Through-Flame Thermal Cameras Can Take the Heat
Does your process heating operation need a fast, noncontact, nondestructive way to gather both qualitative and quantitative information to prevent or minimize downtime? Of course it does, and that is why you should consider a through-flame thermal camera.
As Seen in Process Heating Magazine
When it comes to the industrial furnaces, heaters and boilers used in the chemical, petrochemical and utility industries, the actual operational designs are as varied as the many applications. Some plants have only two or three heaters while larger plants may have more than 50. Some heaters simply deliver the feed at a predetermined temperature to the next stage of the reaction process while others perform reactions on the feed while it travels through the tubes.
Whatever the application, accurate, cost-effective inspection of these process heaters, furnaces or fired heaters in action presents unique challenges. Ever more, industrial predictive maintenance (PdM) programs and external inspection companies turn to thermal cameras fitted with a spectral waveband filter designed specifically to see through flame, at temperatures from -40 to 1500°F (-40 to 816°C) and more.
Infrared Locates Coking, Provides Temperature Validation
Tube metal temperatures are particularly critical to distillation furnace operations. When operating a furnace close to the maximum allowable tube metal temperature, changes of less than 200°F (111°C) can dramatically reduce tube life on tubes rated for 100,000 hours to only a few hundred hours.
In distillation furnaces, a primary service consideration is the determination of carbon scale buildup, or coke formation. Areas with coke buildup preclude the product from uniformly absorbing the tube’s heat and can result in higher furnace firing rates. In some cases, overfiring can cause temperatures that exceed the tube metal design criteria, and this, coupled with pressure inside a plugged tube, may cause a rupture and leak.
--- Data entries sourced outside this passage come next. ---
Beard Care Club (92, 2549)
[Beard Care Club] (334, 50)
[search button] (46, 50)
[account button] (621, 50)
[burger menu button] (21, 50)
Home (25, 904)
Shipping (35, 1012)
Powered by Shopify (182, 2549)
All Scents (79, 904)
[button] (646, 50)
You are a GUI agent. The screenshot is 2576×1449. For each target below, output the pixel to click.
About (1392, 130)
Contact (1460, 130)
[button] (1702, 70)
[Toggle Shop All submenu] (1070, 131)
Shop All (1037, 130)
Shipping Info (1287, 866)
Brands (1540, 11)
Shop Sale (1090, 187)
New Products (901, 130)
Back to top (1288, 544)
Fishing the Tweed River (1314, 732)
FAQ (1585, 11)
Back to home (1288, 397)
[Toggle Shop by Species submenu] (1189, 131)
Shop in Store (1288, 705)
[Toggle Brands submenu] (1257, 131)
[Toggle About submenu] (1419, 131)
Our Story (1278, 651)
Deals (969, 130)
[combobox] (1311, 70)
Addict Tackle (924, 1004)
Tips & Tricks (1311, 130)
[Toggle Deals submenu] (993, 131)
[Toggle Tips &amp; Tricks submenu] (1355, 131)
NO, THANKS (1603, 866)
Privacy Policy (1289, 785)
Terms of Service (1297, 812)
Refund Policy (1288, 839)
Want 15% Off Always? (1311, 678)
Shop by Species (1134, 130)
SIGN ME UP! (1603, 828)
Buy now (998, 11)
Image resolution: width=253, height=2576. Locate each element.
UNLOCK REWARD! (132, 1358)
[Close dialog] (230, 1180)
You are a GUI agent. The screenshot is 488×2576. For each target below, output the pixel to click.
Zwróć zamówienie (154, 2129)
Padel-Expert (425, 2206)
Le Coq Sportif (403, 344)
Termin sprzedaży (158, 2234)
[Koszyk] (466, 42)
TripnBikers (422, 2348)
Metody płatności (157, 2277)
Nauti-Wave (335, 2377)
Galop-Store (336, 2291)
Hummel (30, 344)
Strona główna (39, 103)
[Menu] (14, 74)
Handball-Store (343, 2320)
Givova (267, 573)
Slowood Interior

Thermal imaging combined with visual images allows you to see conditions invisible to the naked eye yet place them in context in a visible world. A visual image of a ruptured tube (left); a visual image of tube through a viewing port (middle); and a hydrogen fire from a leaking tube that cannot be seen visually, causing impingement overheating on adjacent tubes (right) provides insights into the process equipment. The thermal image was taken with a long-wave thermal camera so the flame would be obvious.